Manchester theatre: The Queen who came to tea

Kevin Bourke

Theatre in Manchester starts the New Year with Maurice’s Jubilee, a sell-out play featuring a love triangle that’s old enough to know better

Following a sell-out run at the 2012 Edinburgh Festival, Nichola McAuliffe’s play Maurice’s Jubilee opens a national tour at Manchester Opera House in January.

The award-winning actress not only wrote the play but reprises her role as Katie, alongside Julian Glover as Maurice. Its central character, Maurice, is determined to reach his 90th birthday, which is the day before the Queen’s Diamond Jubilee, not least as he firmly believes that the Queen herself, having promised to do so 60 years before, is coming to tea. His wife is just as convinced he’s never met the Queen. But Katie, his nurse, thinks it’s time he did.

- _Given records_

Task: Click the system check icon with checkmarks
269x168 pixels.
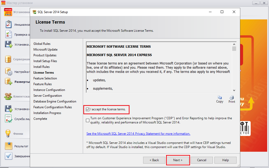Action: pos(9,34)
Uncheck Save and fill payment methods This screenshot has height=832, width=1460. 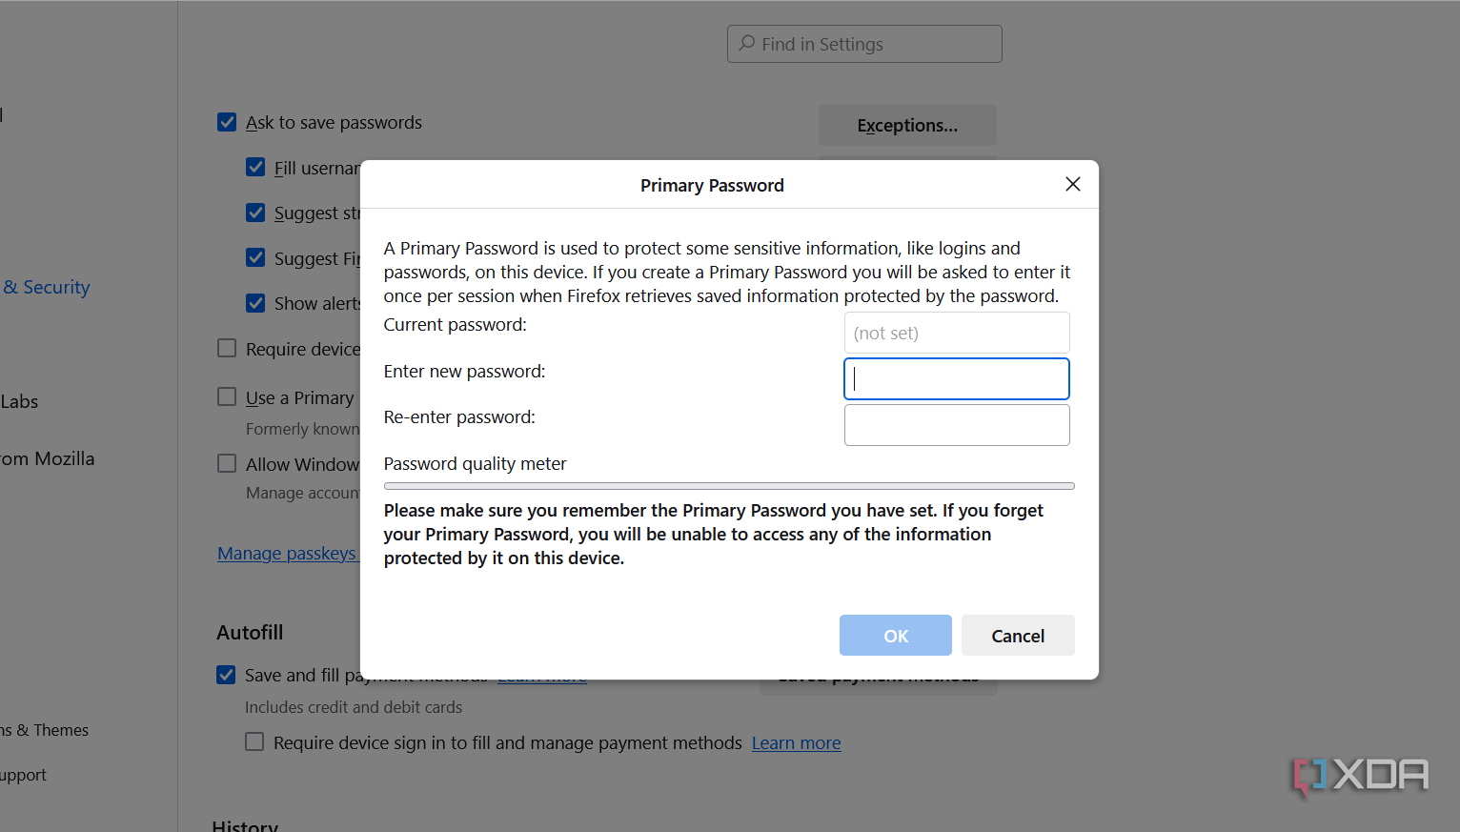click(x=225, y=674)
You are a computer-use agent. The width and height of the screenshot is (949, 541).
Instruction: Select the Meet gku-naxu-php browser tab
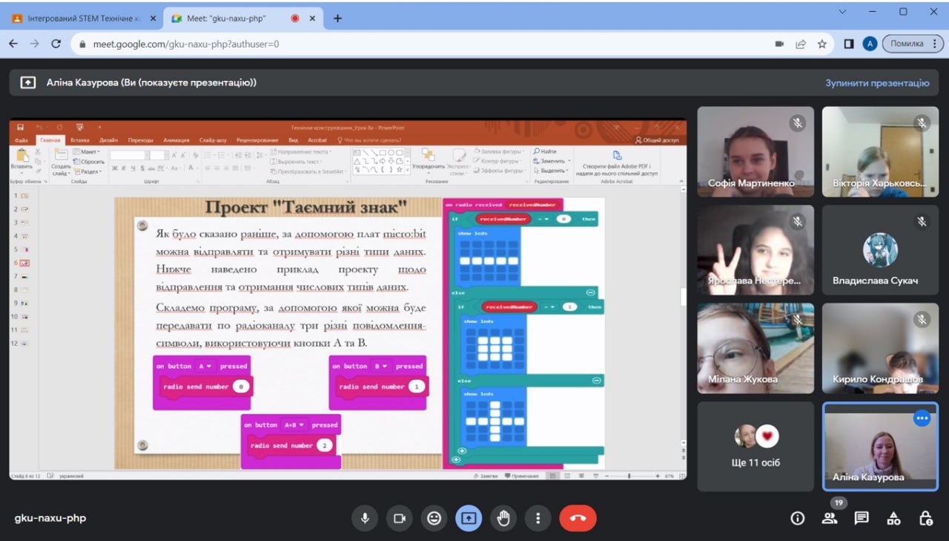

- _Complete the following_
a) List every person the Maurice's Jubilee article names with both a first and a last name.
b) Carry the Maurice's Jubilee article forward from its final sentence.

- _Exercise results_
a) Kevin Bourke, Nichola McAuliffe, Julian Glover

b)
Although she might be best-known as obstreperous surgeon Sheila Sabatini in ITV sitcom Surgical Spirit, or for her award-winning musical theatre roles in the likes of Kiss Me Kate, Nichola McAuliffe also enjoys a successful parallel writing career. She has two novels, The Crime Tsar (very loosely based on Macbeth) and the marvellously-titled comic novel A Fanny Full of Soap to her name, plus the children’s story Attila, Loolagax and the Eagle, as well as the internationally-successful play A British Subject. That was, she says, “virtually a documentary” inspired by her efforts, along with her crime reporter husband, to save the life of a British man on death row in Pakistan.

We couldn’t have been more cutting edge if we’d eviscerated a chicken then had anal sex

The inspiration for Maurice’s Jubilee was very different. “It’s a love triangle but it’s not set in the throes of young love, as these things usually are, but in the third act of a life,” she says. “In a play or a film you expect the climax to be in the third act, yet in life as it relates to love we seem to think the climax of the story should be at the beginning.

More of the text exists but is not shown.